Lo spauracchio che in Italia viene agitato per primo quando si parla di energia è la dipendenza energetica dall'estero: a quanto ammonta la risorsa di carbone in Italia, e quanto durerebbe?

«Il Governo potrebbe regolare il problema della dipendenza energetica dall'estero, tenendo conto della nostra struttura di domanda-offerta gestendosi con i rigassificatori. Solo che, al momento, il carbone all'Enel costa meno. Anche per i rigassificatori, però, manca una seria programmazione. Oggi, tenendo anche conto della crisi economica dalla quale siamo investiti (e delle forniture libiche, con una situazione al momento abbastanza sotto controllo, non emergenziale), dovremmo invece provare a prevedere il consumo da soddisfare, prevedendo sistemi di monitoraggio e revisione in corso d'opera. Al momento, tutto questo manca. Un altro aspetto da sottolineare rimane la mancata definizione per le regioni rispetto al loro ruolo per il raggiungimento degli obblighi (da considerare poi su base nazionale) sulle emissioni, anche in riferimento al mercato europeo del carbonio, l'Ets».

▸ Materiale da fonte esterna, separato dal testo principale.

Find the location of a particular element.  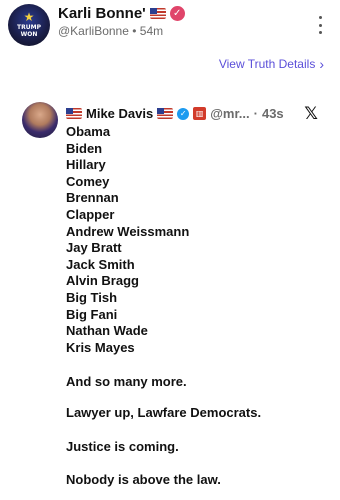

avatar: ★ TRUMP WON is located at coordinates (29, 25).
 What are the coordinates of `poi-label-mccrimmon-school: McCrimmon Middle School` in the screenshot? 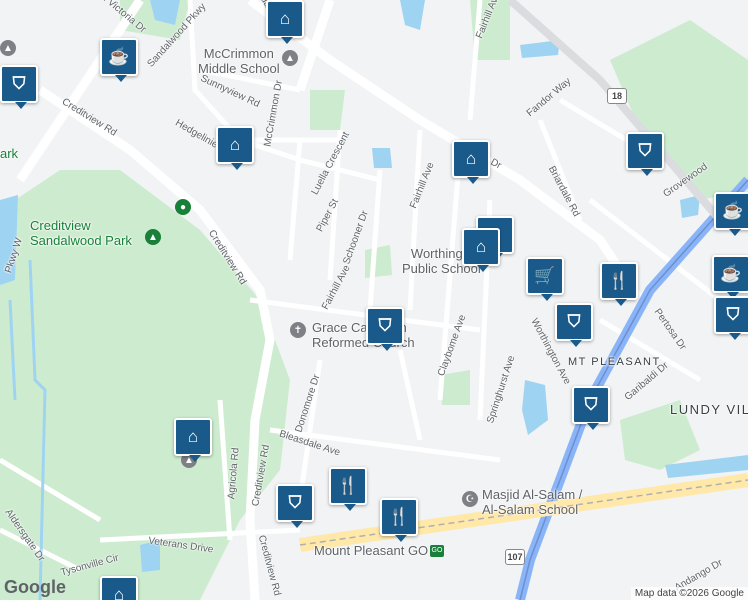 It's located at (239, 61).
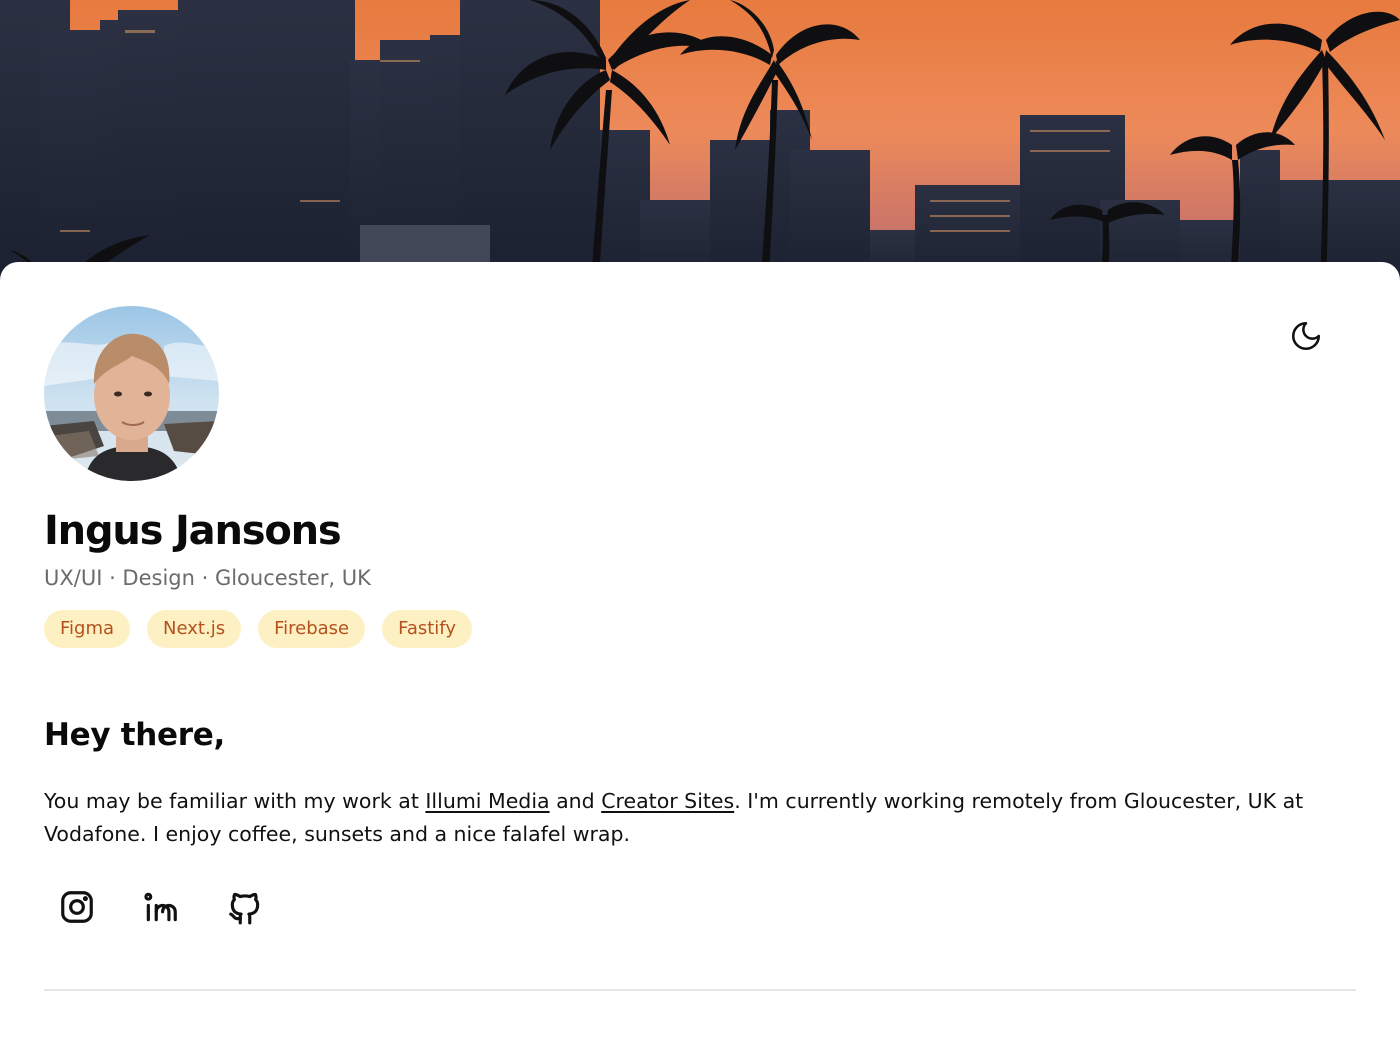 This screenshot has width=1400, height=1050. I want to click on tag-nextjs: Next.js, so click(194, 629).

Oltre a questioni prettamente economiche, l'affinamento della tecnologia permette di vendere l'utilizzo del carbone come "pulito": cosa si nasconde dietro questa parola?

«Si nasconde una mistificazione, con un deficit informativo che fa credere come il carbone pulito non emetta CO2, ma questo non è assolutamente vero. Una comunicazione più corretta non giocherebbe sull'ambiguità. Se sul mercato Ets costasse di più, generare elettricità dal carbone non sarebbe così economico: è necessario inasprire i vincoli in merito, cosicché i prezzi sull'Ets non restino così depressi. Oltretutto, quando si parla di carbone "pulito" solitamente non si va a toccare il tema delle emissioni inquinanti - altrettanto importanti - ma solamente quelle della CO2».

Quali sono le mosse che è lecito auspicarsi vengano concretamente mosse per prime per portare anche l'Italia sulla via della transizione energetica?

«Dico una cosa non originale: è necessario puntare sull'efficienza energetica, che è anche propedeutica ad una sistematica implementazione delle energie rinnovabili. Credo sia quello l'ambito dove concentrare lo sforzo massimo, anche perché rimane il provvedimento più economico da attuare. Oggi si parla, in Italia, di intraprendere un nuovo percorso di crescita. Ad esempio, nel Piano nazionale delle riforme che è stato presentato, è però evidente come l'energia e l'ambiente non figurino affatto tra le priorità di questo governo; si coglie una necessità concreta annunciando la riduzione dei consumi energetici della pubblica amministrazione, il che è ovviamente positivo, ma subito dopo si precisa come non si abbia l'intenzione di porsi obiettivi vincolanti da raggiungere. Si propone invece di puntare su settori come l'edilizia, ma un'edilizia che si muove pensando a come unica, pressante necessità quella di costruire, e basta: sono esempi di un atteggiamento che non ci possiamo più permettere di portare avanti.